Well, in the example you gave, you're using c++, so follow Greg's
suggestion of using a better, more modern random number generator
from a c++ library. Greg suggested boost, which is great, but if you're
not already using it, it's a little bit inconvenient because you have to deal
with about 100 MB of boost bloat just to get a simple function like random
It might be more convenient to use <tr1/random>, which almost certainly
came from boost anyway (and is supported by my copy of mingw g++).
Or, you can turn on -std=c++0x, and use <random> from the new standard
(which is almost certainly the same as boost::random and tr1::random).
If the use-case you actually care about is indeed random_shuffle, the
random-shuffle algorithm takes a random number generator as an
optional argument, so you can plug in a better, longer-period generator
to get better results. You can either roll your own (not recommended,
except as an educational exercise) or use one from <random>.
If you really need to use rand(), then you could build your own 32-bit
generator to plug into random_shuffle by combining together two
values from rand(), but this is not recommended except as an
expedient, as it further degrades the quality of the random numbers.

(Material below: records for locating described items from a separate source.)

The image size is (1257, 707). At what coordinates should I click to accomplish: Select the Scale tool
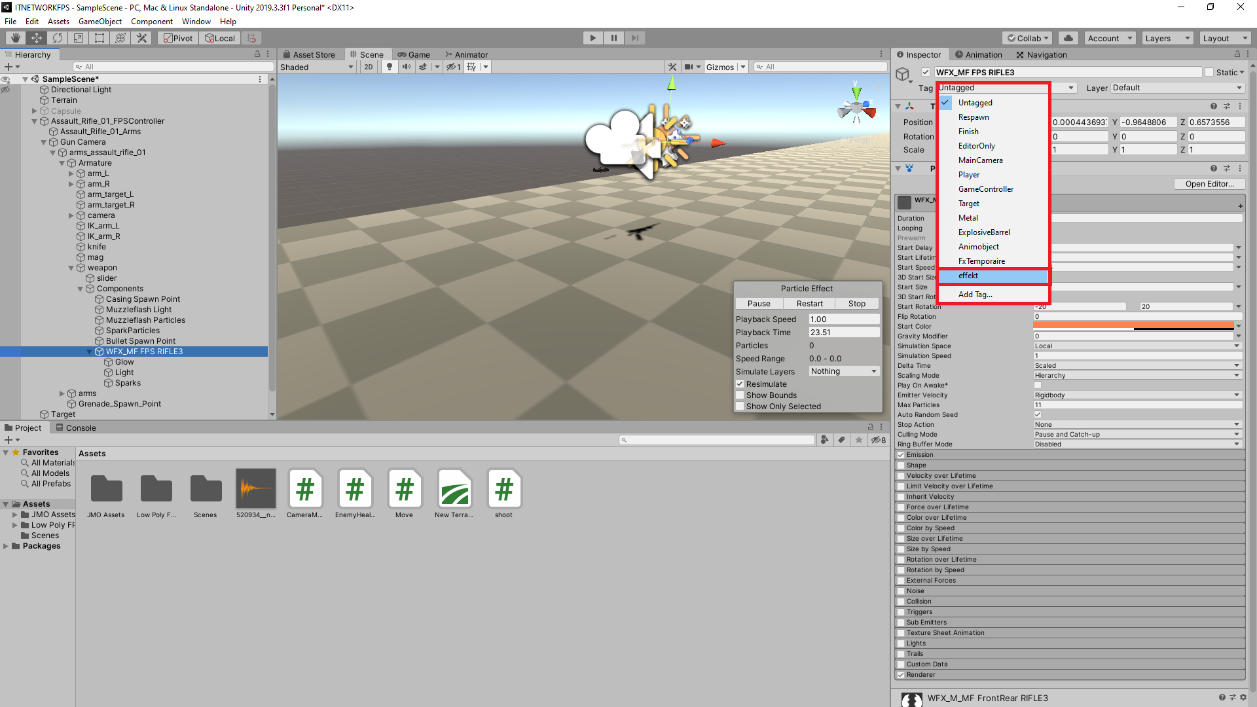78,38
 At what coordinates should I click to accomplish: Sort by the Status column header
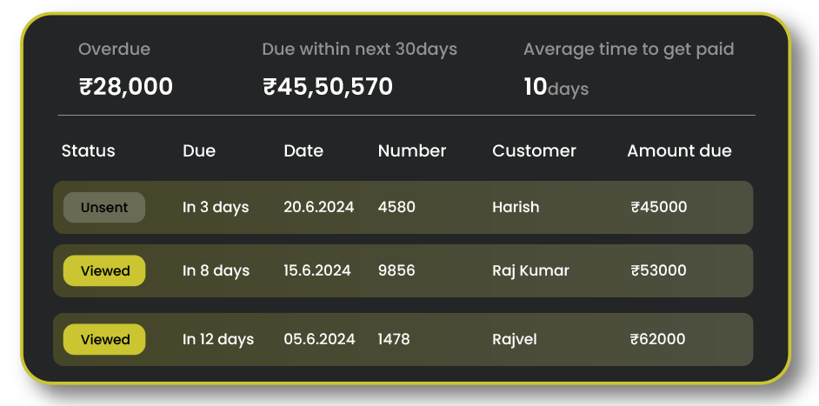coord(88,151)
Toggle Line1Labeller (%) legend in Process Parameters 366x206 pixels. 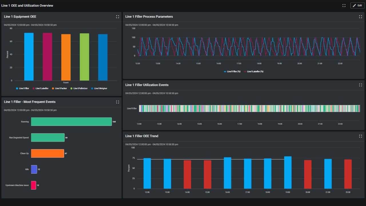click(254, 72)
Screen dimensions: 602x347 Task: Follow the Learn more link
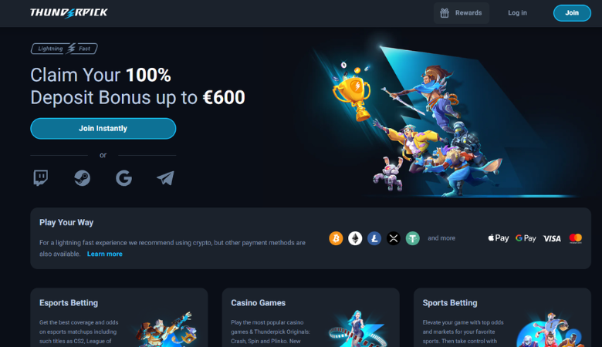tap(105, 254)
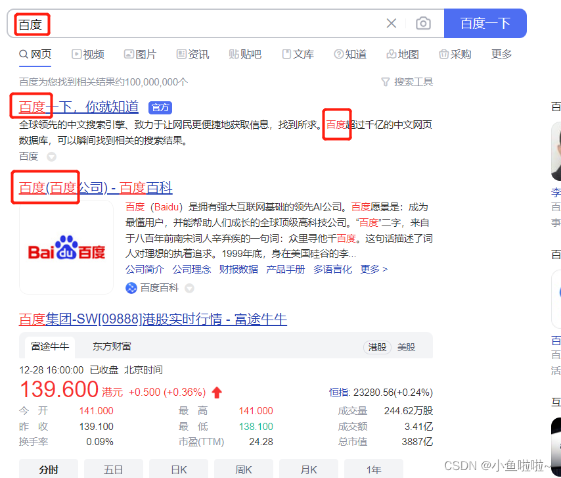Image resolution: width=561 pixels, height=478 pixels.
Task: Click the camera icon for image search
Action: (x=423, y=23)
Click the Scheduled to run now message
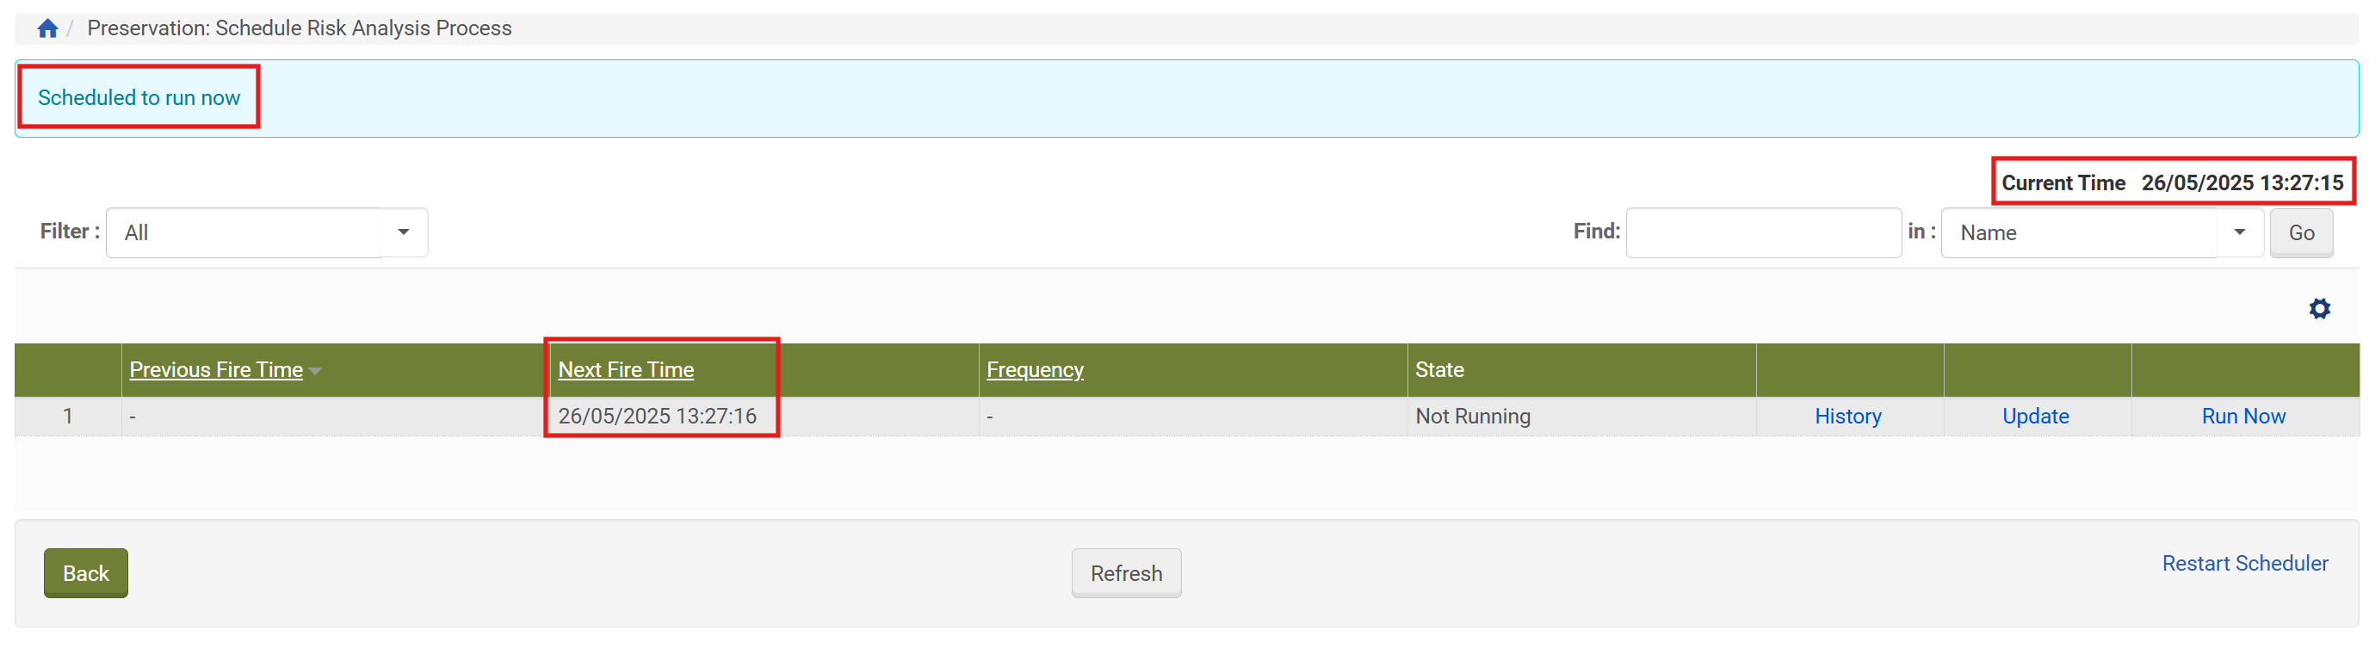The width and height of the screenshot is (2369, 655). tap(139, 98)
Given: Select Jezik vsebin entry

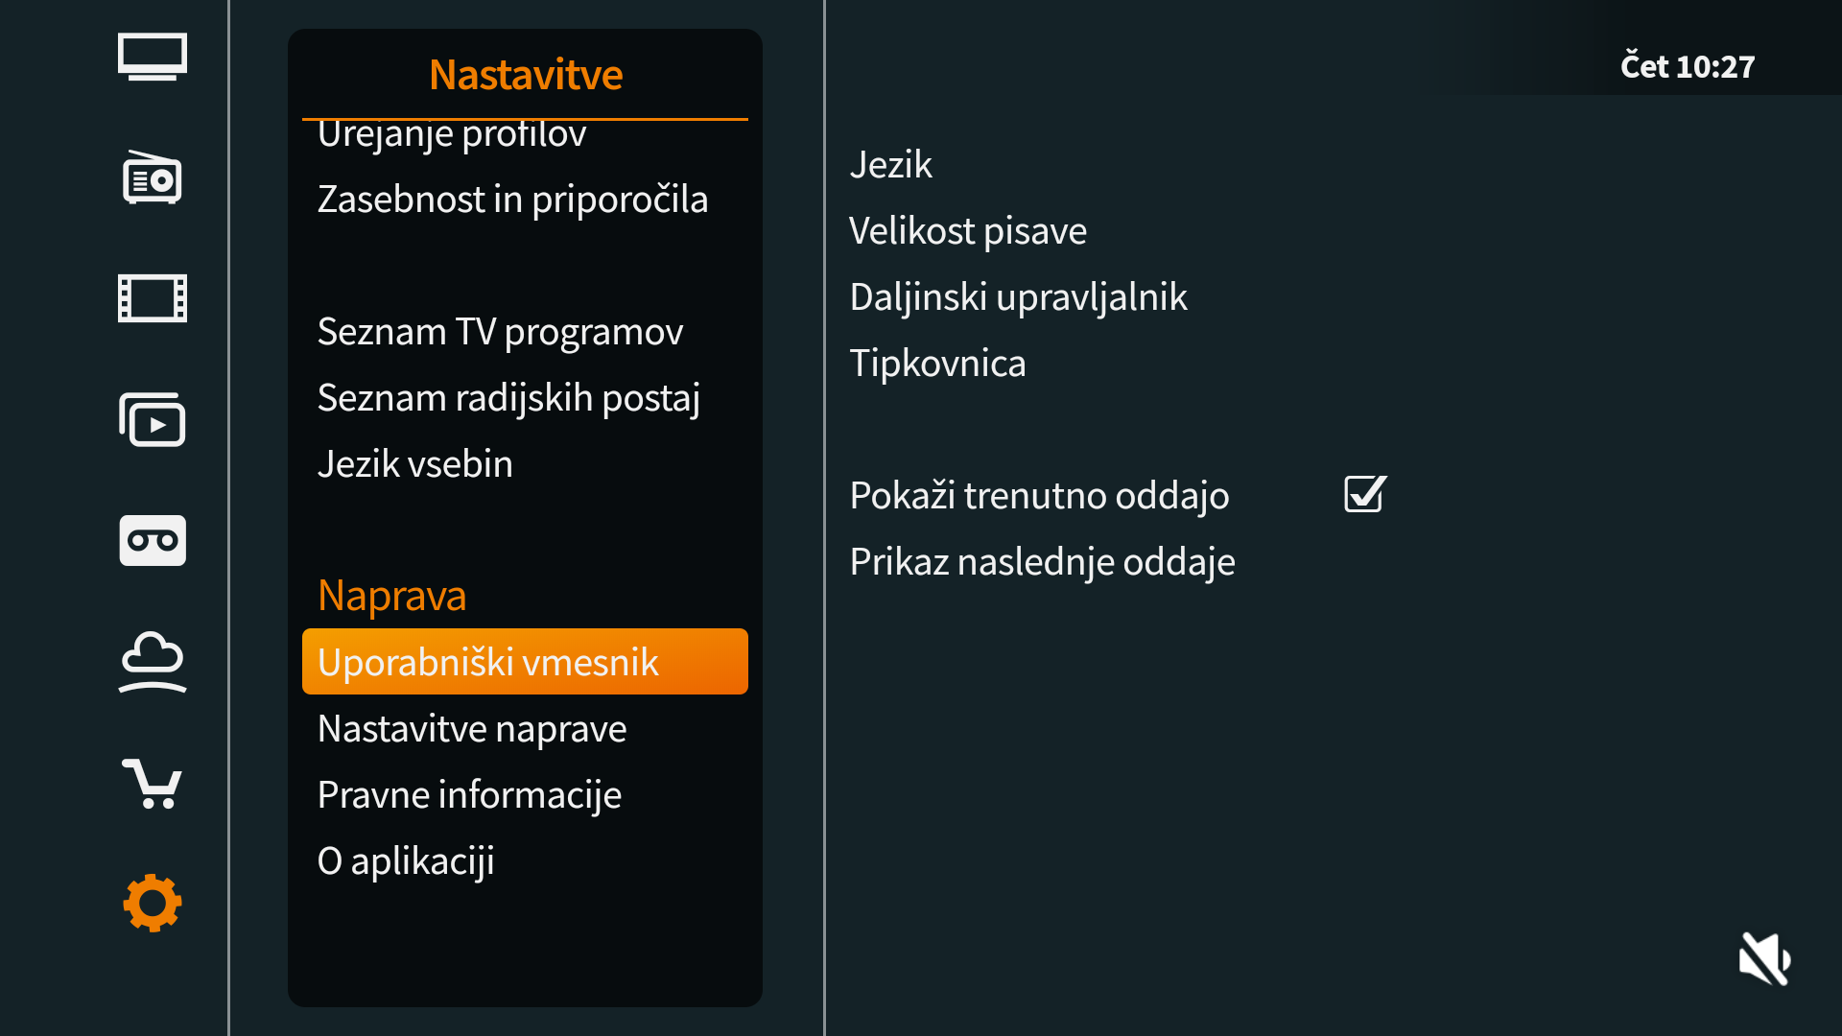Looking at the screenshot, I should click(x=415, y=464).
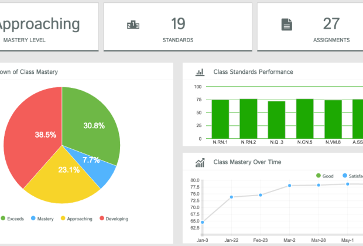Screen dimensions: 363x246
Task: Click the bar chart icon for Class Standards Performance
Action: tap(200, 72)
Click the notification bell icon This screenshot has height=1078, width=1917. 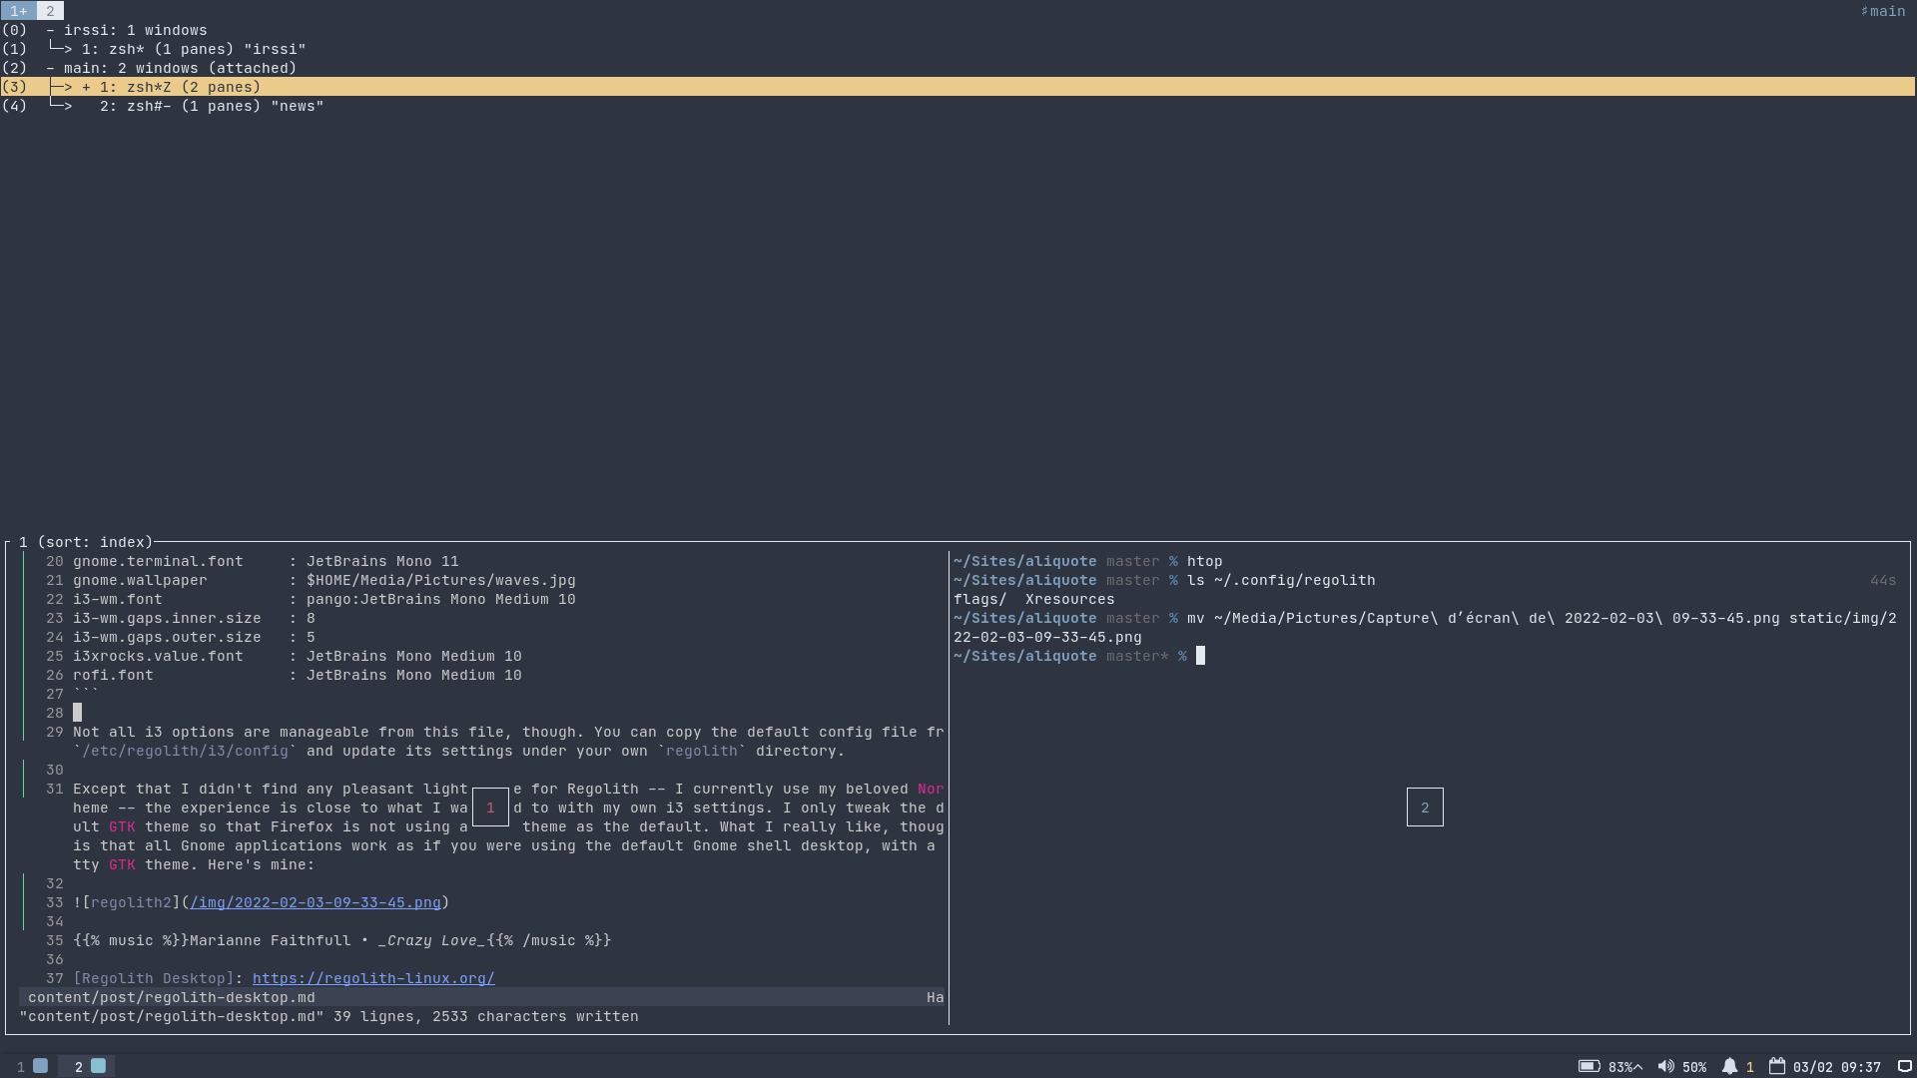coord(1728,1066)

Pseudo-random numbers are a little bit subtle. If you need high-quality
results, you need to use a high-quality random number generator, best
professionally written (such as those in <random>), and know a little bit
about what you are doing.
If you want to tell us a little more about your actual use case, we can
probably give you some pointers about safe ways to proceed.